PS: I think I found them oilite  oil impregnated bronze bushing or do I want oil impregnated sintered bronze ?


----------



## Chuck K (May 22, 2016)

Yeah,  I would expect that you would find some wear on the shaft if the bushings are badly worn.  Just buy the 3/4 material for the shaft and get oilite bushings.  Seems like there is an oiler in the center of the  bracket with 2 short bushings, one on each side to leave an oil gap in the center.


----------



## MGP (May 22, 2016)

Theres no oilers on mine it its the later design. But that sounds like a great idea ill find out when I press out the old bushing but it seems to be a just one bushing on each side.


----------



## CluelessNewB (May 22, 2016)

I don't seem to have my old order from McMaster Carr but I believe I ordered ground 1045 for the shaft and oilite bushings.   I also remember 4 @ 3/4 x 7/8 bushings but please check yours before ordering, my memory isn't all that good from 5 years ago.


----------



## CluelessNewB (May 22, 2016)

MGP said:


> Theres no oilers on mine it its the later design.

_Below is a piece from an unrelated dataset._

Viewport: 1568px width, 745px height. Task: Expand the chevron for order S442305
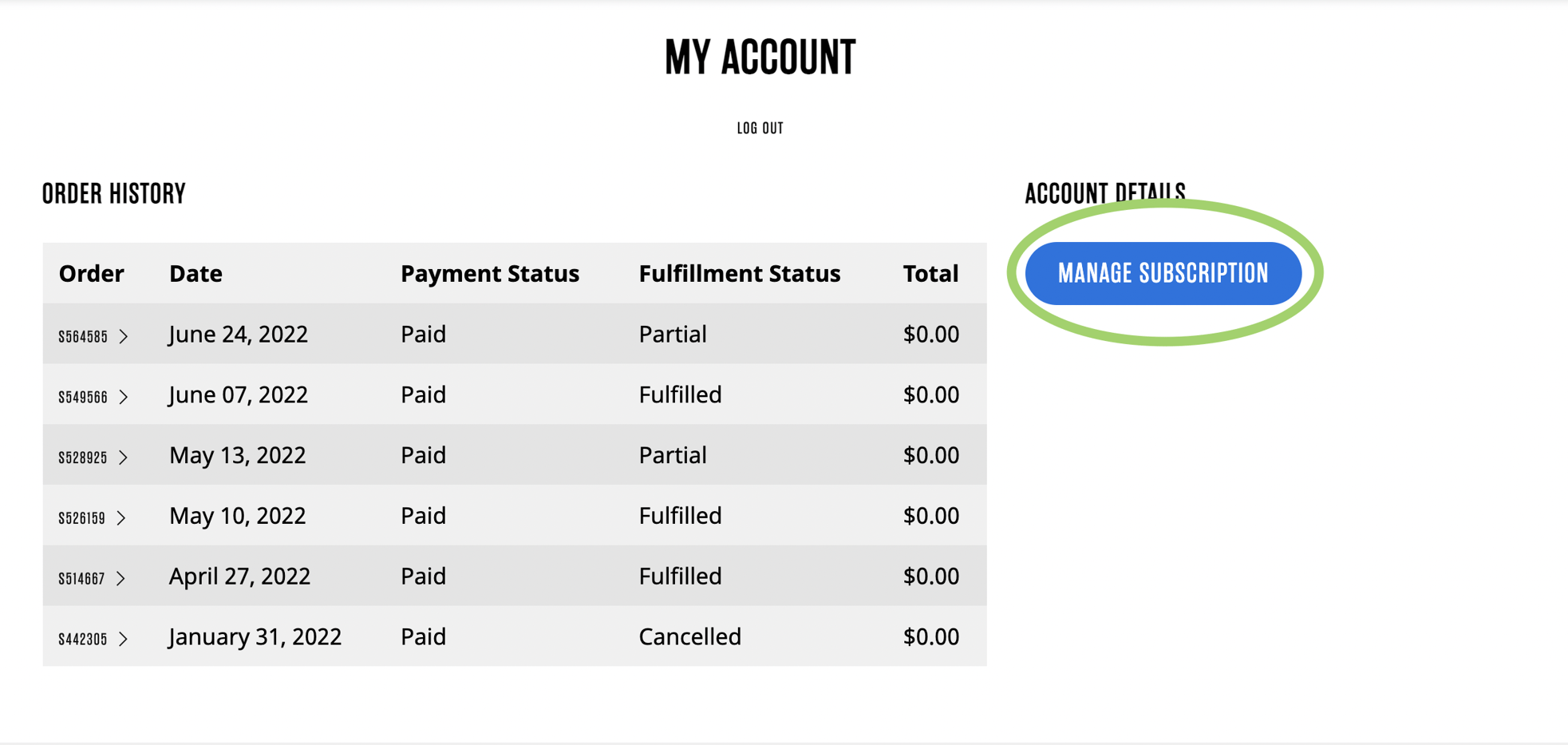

With the later design I believe you will need only 2 bushings but they will be longer.  (The older design had 2 "bearings" LA-318 which each held 2 bronze bushings 0619)


----------



## MGP (May 23, 2016)

What about 1144 Steel for the shaft ?
https://www.onlinemetals.com/merchant.cfm?pid=7636&step=4&showunits=inches&id=286&top_cat=197


----------



## CluelessNewB (May 23, 2016)

Should be fine,  my only comment is that for a little more you can get turned ground and polished https://www.speedymetals.com/pc-155...quivalent-turned-ground-polished-000-001.aspx (I didn't check shipping).   If you haven't removed the old pulleys yet be warned that there may be stacked set screws.  My flat belt pulley had them, took one set screw out and I didn't realize that there was another one under it.


----------



## MGP (May 23, 2016)

Perfect Thank you ill go with that.


----------



## MGP (May 23, 2016)

Bushings and shaft on order. They are one piece and are each  1-1/2" long. Hopefully ill get this running soon to test everything out before I take it apart and paint and restore it.


----------